Equipment: Playstation 3, OPPO Sony KD50X690E display, Pioneer Elite VSX-817 AV amplifier/receiver.
Au Hasard Balthazar (Criterion)
Notes: “Bresson deliberately refuses to chase beauty in his compositions but beauty finds its way into them anyway. The shot of PK [Pierre Klosowski, venerable author and brother of Balthus—ed.] getting a little water for the donkey. The blackness of the bottom of the well. The blackness of the container of water.” — A+
Avanti! (Koch Lorber)
Back when it came out in 1972 it was in some quarters dismissed as old Billy Wilder trying to do one of his acid romances new-style, with cussing and nudity and all. Now, the movie is itself old. The pacing of it really stands out: It’s Billy Wilder’s Slow Cinema. There are unexpected moments of lyricism here, also sourer-than-usual bits of misogyny and projected transphobia with the mustachioed-maid joke. An anomaly and a curio. — A-
The Changeling (Severin)
Looks good and is a fabulous film, a well-paced and consistently scarifying haunted house mystery with a restrained and convincing George C. Scott lead performance. Lots of then late-model Fords getting involved in all manner of mishaps, quite a time warp to my suburban teens. —A
Combat Shock (Severin)
One Viet vet’s worst day ever on Staten Island; a very working class New Yawk take on Eraserhead. Things I learned from the commentary: Director Buddy Giovinazzo studied with seminal minimalist musician and multi-media pioneer Phill Niblock, who wrote him a “legit filmmaker” note. Inspirational commentary soundbite: “Eddie had a gall bladder operation” meaning cast member and future cult figure Eddie Pepitone. —A
The Comfort of Strangers (BFI Region B import)

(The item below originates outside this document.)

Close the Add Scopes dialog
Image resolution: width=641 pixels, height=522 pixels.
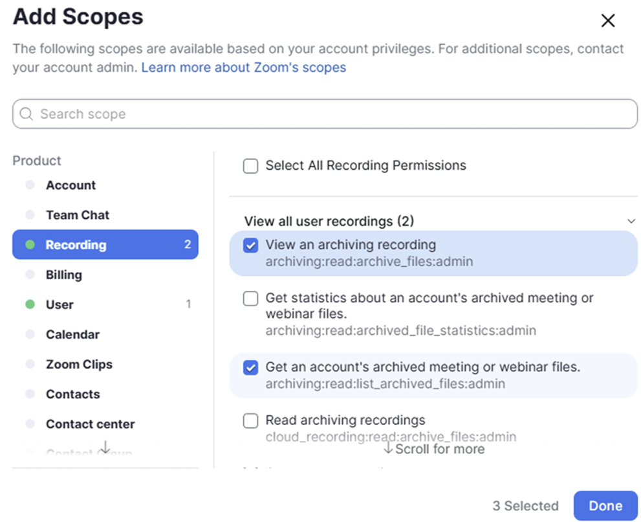[x=607, y=21]
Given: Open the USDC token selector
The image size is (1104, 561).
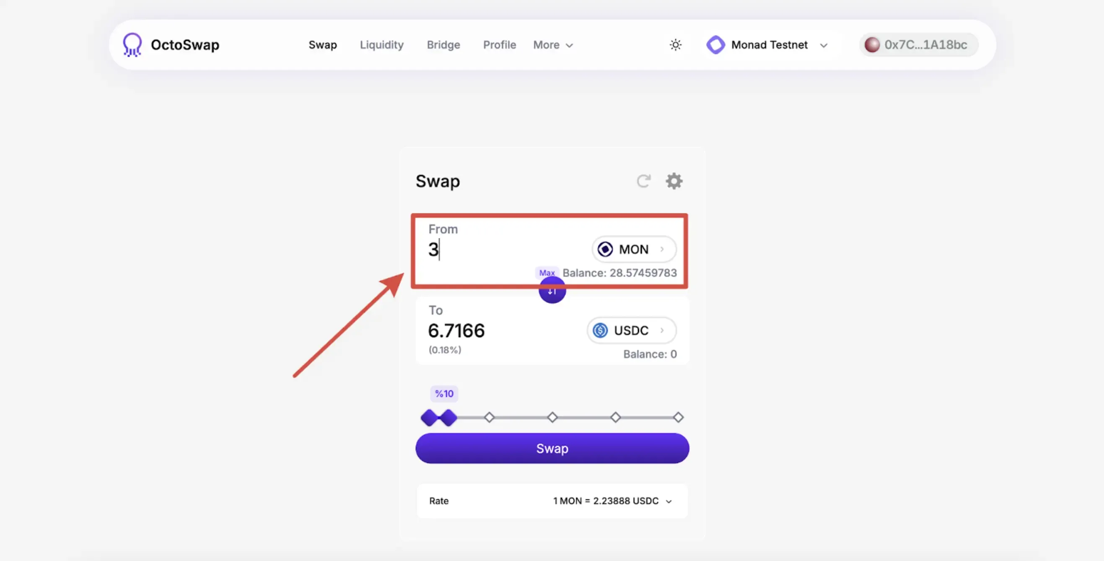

I’ve long thought this Schrader’s most accomplished directorial effort (although there are quite a few gaps in my viewing of his films) and with the exception of the anachronistic and trendy camera-click-sound-effect freeze frames in some early scenes, this holds up spectacularly and is naggingly creepy in the best way. The image quality is particularly good in a nuanced way; the gorgeous detail doesn’t pop but instead insinuates. Among the extras is a typically spectacular Schrader commentary. Topics include degrees of queer in Rupert Everett’s performance and the way he instructed Schrader to rein him in; uses of screen nudity back then (1990) versus today, and working with screenwriter Harold Pinter. One admirable thing about Schrader’s practice is that he has a confidence that doesn’t register as entirely egotistical, and when he talks about Pinter he’s very matter of fact, never fanboying it in. One of the niftiest features of the film is that its theme of the proximity of danger leading to hotter sex, while a valid one, is usually depicted in cinema in the most dumb and ham-handed way, and this picture provides an excellent exception to that. There are two other audio tracks of Schrader here that I haven’t gotten to but the primary commentary is aces. While he’s not an overtly sentimental man, the way he almost always refers to Natasha Richardson as “Tasha” tips me off that he misses her…as do all film lovers, really. —A+
Curse of the Cat People (Scream Factory)
The 2016 release of Cat People on Criterion made me hope that the entire Lewton run of RKO pictures would be on the label. Apparently that’s not to be. But Shout!/Scream Factory are not trifling here. “Beauty” is the only note I had on this, so clearly I didn’t get to any of the extras. But I’d still call this essential. —A
Designing Woman (Warner Archive)
John Alton shooting in color Cinemascope is as much a recommendation for this Blu-ray as one would need I suppose. And this is a lovely disc; the materials from which it was transferred look to have been pretty pristine, as there’s not a lot of wobble or color degeneration in dissolves. The movie, according to my notes, is “weird as fuck.” Probably more for its perspective on gender relations than its Husbands and Wives-prophesying device of framing it as a quasi-documentary retrospective on a romantic quandary. Bacall and Peck struck me as a very mismatched couple. But what a supporting cast: Mickey Shaughnessy, Chuck Connors, Ed Platt, Alvy Moore. And that climactic brawl. All that notwithstanding, I think (and it's possible I've made this observation before in the context of a different picture) this is the sort of output that compelled François Truffaut to call Vincente Minnelli “un esclave.”—A-
Female Trouble (Criterion)
Boy she’s really fixated on those cha-cha heels. This is one of those demonstrations that no amount of digital scrubbing can make a movie that purposely looks TERRIBLE look any less terrible, and that is how it should be. And yet by this point in his career (1974) John Waters (with Charles Ruggero) has sufficient editing chops to pull off the scene in which Divine plays two characters, one of whom rapes the other. And yes, the skid mark on the Fruit of the Loom is there in spectacular HD. My favorite bits in this are with Edith Massey telling her son to “go nelly” and describing the boredom and emptiness of the heterosexual lifestyle. The wide-ranging extras are entertaining, not least in that they feature both the refined debonair garrulous elder statesman Waters we know and love AND the semi-surly, snotty, sunglassed, chainsmoking Waters on R. Couri Hay’s public access show from back in the day. —A
Frank and Eva (Cult Epics)
Hard to describe this 1973 Dutch counterculture relationship drama. Maybe to say it’s as if Crown International decided to do a homage to Bergman or something. A prodigiously drinking male constantly pranks his lovely female partner, including with fake suicide attempts, while relentlessly pursuing side interests including a pre-Emmanuelle Sylvia Kristal. Energetic if ultimately pointless, with lots of nudity on a not-at-all-bad-looking disc. —B-
Hilda Crane (Twilight Time)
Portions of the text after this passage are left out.